→ Given records:

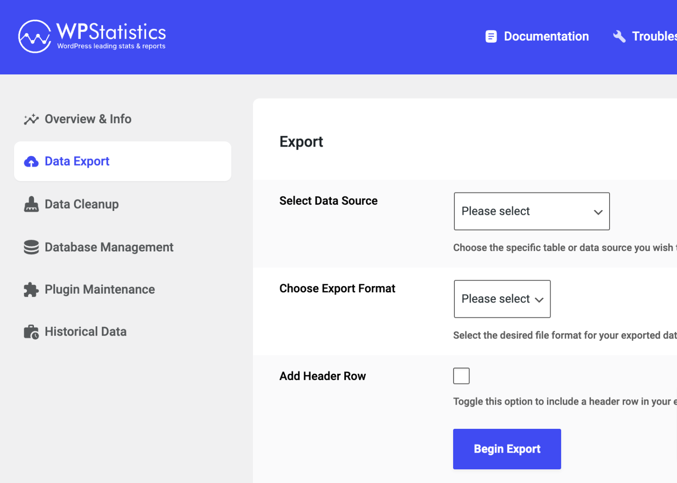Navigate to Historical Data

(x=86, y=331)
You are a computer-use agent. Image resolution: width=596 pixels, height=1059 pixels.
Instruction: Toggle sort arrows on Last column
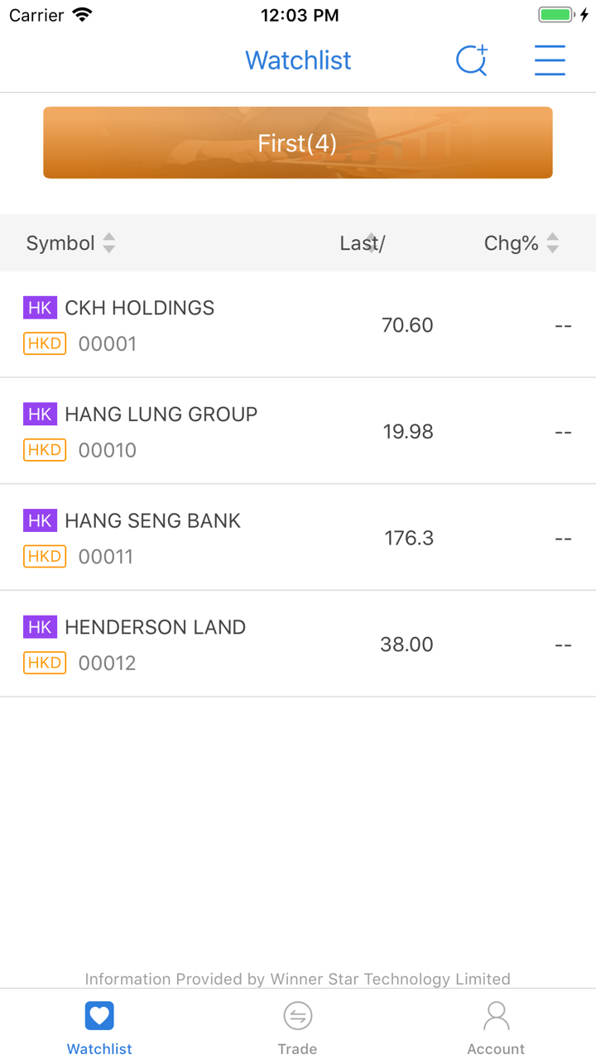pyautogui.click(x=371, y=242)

* * *

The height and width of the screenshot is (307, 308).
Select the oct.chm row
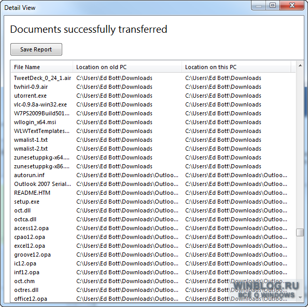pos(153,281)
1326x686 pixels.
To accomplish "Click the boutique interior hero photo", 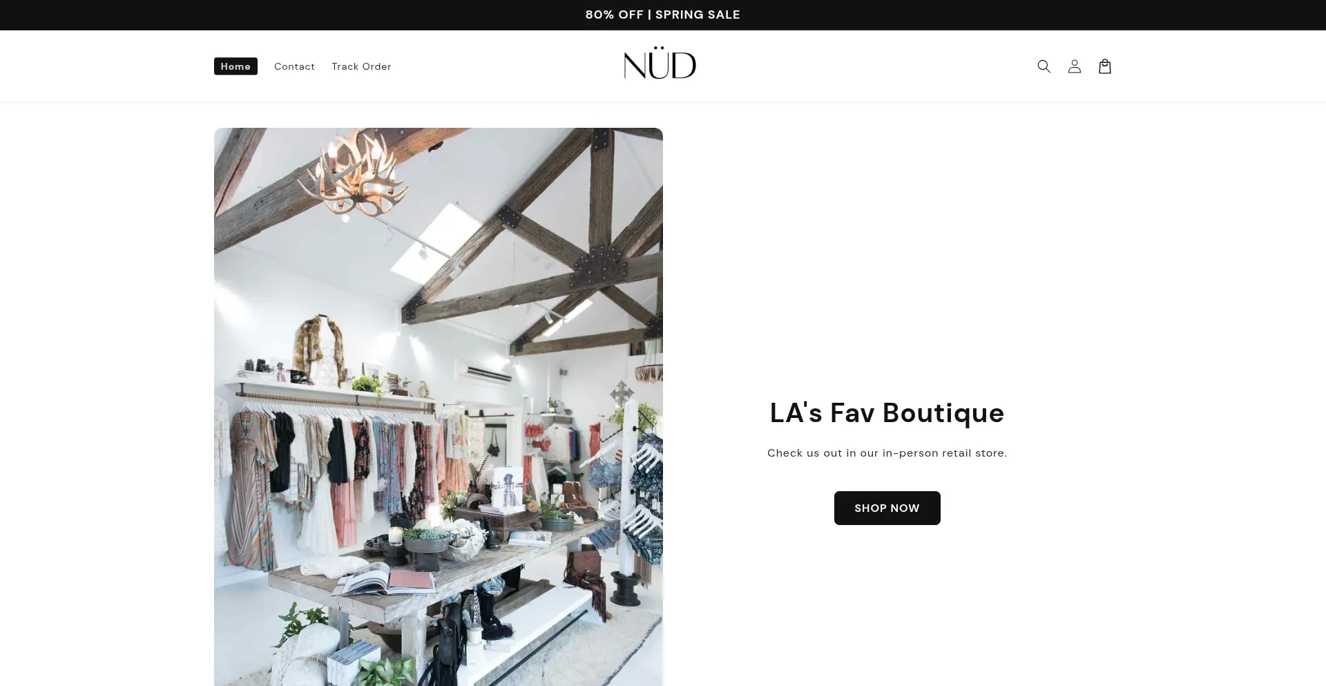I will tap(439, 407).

→ Exercise prompt: Once you have found every line in the listing that holds the string "pixels", copy each of them.

→ Task answer:
You are a computer-use agent. Image resolution: width=596 pixels, height=1059 pixels.
1326x686 pixels.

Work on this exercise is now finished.